Pursuant to NRAP 34(f)(1), we have determined that oral argument is not warranted in this appeal.
Respondent Steven Barket filed a complaint against respondents Shafik Hirji, Shafik Brown, and Furniture Boutique, LLC (the Furniture respondents) and appellant Navneet Sharda asserting claims stemming from five separate loan agreements. On August 11, 2017, Sharda and appellant Trata, Inc., filed an answer to Barket's complaint wherein they asserted counterclaims against Barket stemming from a non-disparagement agreement between Barket and Sharda. On July 29, 2020, the Furniture respondents filed a motion to dismiss Barket's claims against them due to want of prosecution under NRCP 41(e). On December 14, 2020, the district court granted the Furniture respondents' motion under NRCP 41(e) and also based on claim preclusion. The order additionally dismissed appellants' counterclaims against Barket based on claim preclusion,
Although the district court's order does not discuss appellants' counterclaims, appellants represented in their docketing statement that the practical effect of the district court's order was to dismiss their counterclaims. Similarly, in their January 11, 2021, district court filing, the Furniture respondents agreed that this was the order's practical effect. And in their answering brief on appeal, the Furniture respondents clarified that "the District Court did not dismiss Sharda Appellants' counterclaims with prejudice pursuant to NRCP 41(e)(6) for want of prosecution." Consequently, for purposes of resolving this matter, we treat the district court's December 14, 2020, order as an appealable final judgment that dismissed appellants' counterclaims based solely on claim preclusion.

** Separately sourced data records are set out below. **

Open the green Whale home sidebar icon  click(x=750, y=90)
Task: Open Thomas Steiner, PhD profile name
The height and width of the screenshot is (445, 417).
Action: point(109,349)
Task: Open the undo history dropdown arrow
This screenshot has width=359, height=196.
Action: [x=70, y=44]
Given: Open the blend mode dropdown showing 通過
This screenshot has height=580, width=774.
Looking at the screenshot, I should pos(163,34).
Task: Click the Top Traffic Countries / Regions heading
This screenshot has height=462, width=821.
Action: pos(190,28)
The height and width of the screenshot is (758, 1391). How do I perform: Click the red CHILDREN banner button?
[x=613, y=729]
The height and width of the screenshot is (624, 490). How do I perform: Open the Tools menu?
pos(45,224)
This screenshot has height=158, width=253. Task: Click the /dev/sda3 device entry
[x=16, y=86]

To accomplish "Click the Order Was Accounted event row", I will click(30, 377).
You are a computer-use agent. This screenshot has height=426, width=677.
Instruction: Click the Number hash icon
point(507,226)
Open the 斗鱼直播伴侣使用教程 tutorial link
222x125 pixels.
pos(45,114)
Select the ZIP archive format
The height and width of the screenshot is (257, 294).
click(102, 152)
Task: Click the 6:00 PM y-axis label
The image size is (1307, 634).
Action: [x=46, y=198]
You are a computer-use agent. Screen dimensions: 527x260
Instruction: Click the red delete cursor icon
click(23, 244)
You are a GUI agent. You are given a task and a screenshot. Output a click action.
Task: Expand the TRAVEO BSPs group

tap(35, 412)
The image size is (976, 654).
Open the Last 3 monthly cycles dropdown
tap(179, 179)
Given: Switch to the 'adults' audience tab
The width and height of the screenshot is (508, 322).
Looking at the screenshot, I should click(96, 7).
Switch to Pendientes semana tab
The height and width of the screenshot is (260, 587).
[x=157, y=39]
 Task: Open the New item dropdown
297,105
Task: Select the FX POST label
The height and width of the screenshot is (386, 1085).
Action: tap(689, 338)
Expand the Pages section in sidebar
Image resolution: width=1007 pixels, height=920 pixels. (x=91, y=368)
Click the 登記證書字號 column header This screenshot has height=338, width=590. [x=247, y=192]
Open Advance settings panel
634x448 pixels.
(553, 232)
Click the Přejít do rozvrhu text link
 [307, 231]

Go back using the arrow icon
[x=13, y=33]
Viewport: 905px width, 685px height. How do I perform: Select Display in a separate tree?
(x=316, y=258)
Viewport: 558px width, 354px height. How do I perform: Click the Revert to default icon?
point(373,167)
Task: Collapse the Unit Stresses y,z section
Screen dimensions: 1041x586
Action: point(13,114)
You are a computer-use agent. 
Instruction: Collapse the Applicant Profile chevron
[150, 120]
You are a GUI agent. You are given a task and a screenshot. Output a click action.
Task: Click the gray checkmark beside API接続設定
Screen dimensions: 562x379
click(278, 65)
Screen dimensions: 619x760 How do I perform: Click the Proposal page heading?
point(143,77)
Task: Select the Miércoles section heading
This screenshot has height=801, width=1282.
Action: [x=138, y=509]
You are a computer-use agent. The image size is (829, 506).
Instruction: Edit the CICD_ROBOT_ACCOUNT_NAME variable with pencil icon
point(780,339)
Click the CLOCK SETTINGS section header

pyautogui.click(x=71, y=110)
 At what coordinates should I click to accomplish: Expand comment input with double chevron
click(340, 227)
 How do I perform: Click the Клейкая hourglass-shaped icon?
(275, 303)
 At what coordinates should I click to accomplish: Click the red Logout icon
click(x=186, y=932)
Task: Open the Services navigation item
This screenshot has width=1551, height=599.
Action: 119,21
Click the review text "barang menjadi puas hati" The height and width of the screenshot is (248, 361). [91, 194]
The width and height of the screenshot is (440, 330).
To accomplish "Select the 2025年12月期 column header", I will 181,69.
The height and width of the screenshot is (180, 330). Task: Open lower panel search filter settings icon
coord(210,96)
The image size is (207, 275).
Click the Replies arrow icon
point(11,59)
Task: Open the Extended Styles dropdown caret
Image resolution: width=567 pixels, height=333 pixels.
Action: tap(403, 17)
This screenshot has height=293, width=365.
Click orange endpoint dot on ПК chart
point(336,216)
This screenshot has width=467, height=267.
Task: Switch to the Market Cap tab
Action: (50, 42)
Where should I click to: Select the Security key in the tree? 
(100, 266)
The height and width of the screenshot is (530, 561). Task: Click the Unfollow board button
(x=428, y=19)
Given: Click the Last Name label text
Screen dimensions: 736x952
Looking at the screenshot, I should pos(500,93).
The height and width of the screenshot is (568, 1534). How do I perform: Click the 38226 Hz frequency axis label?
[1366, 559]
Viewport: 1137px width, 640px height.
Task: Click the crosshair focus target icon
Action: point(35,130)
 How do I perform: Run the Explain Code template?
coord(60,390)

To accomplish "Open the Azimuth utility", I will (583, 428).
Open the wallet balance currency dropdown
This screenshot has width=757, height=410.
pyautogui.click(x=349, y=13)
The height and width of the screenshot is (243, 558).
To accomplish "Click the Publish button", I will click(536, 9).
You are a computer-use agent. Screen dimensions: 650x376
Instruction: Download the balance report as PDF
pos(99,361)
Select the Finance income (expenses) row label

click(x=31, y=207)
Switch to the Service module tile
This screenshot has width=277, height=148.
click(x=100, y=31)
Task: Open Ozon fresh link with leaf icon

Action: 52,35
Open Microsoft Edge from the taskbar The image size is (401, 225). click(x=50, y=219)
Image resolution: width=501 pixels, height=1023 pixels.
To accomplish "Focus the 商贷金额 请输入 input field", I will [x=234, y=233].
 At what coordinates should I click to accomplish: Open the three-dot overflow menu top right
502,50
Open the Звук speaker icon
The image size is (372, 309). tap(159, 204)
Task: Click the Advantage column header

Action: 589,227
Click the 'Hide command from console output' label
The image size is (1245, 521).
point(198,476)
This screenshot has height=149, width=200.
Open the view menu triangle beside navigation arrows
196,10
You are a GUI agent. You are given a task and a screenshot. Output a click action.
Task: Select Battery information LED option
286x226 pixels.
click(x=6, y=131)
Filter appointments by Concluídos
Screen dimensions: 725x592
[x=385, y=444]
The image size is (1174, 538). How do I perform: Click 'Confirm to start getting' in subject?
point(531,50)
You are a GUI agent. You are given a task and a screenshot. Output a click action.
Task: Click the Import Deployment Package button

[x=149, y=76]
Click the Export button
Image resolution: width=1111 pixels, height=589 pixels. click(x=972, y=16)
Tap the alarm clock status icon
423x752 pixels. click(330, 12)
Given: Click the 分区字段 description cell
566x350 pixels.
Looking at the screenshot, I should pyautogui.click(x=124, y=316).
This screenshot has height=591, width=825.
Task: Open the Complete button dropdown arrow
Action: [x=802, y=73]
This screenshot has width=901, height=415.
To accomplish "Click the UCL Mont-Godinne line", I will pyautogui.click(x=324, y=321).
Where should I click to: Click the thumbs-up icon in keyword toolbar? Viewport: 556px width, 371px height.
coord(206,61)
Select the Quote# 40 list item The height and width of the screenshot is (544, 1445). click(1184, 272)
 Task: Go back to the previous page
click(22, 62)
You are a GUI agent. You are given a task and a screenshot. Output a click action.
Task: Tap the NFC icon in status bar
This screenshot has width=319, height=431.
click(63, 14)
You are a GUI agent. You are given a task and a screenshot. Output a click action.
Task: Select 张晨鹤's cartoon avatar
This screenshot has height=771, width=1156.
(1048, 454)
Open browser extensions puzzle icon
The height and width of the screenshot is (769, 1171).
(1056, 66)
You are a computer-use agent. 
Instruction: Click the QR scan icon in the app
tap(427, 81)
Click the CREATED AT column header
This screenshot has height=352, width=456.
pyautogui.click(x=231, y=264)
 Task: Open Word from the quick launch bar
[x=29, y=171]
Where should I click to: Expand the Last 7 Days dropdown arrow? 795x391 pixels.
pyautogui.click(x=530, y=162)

Appellants contend that claim preclusion is inapplicable because their counterclaims against Barket stemmed from the non-disparagement agreement, whereas the related litigation forming the basis for the district court's claim preclusion analysis involved the loan agreements. The Furniture respondents do not meaningfully respond to this argument, which otherwise appears to have merit under this court's framework for analyzing claim preclusion. See Five Star Capital Corp. v. Ruby, 124 Nev. 1048, 1054, 194 P.3d 709, 713 (2008) (holding that claim preclusion applies when "(1) the parties or their privies are the same, (2) the final judgment is valid, and (3) the subsequent action is based on the same claims or any part of them that were or could have been brought in the first case" (emphasis added) (footnotes omitted)); Ozawa v. Vision Airlines, Inc., 125 Nev, 556, 563, 216 P.3d 788, 793 (2009) (recognizing that failure to respond to an argument can be treated as a confession that the argument is meritorious).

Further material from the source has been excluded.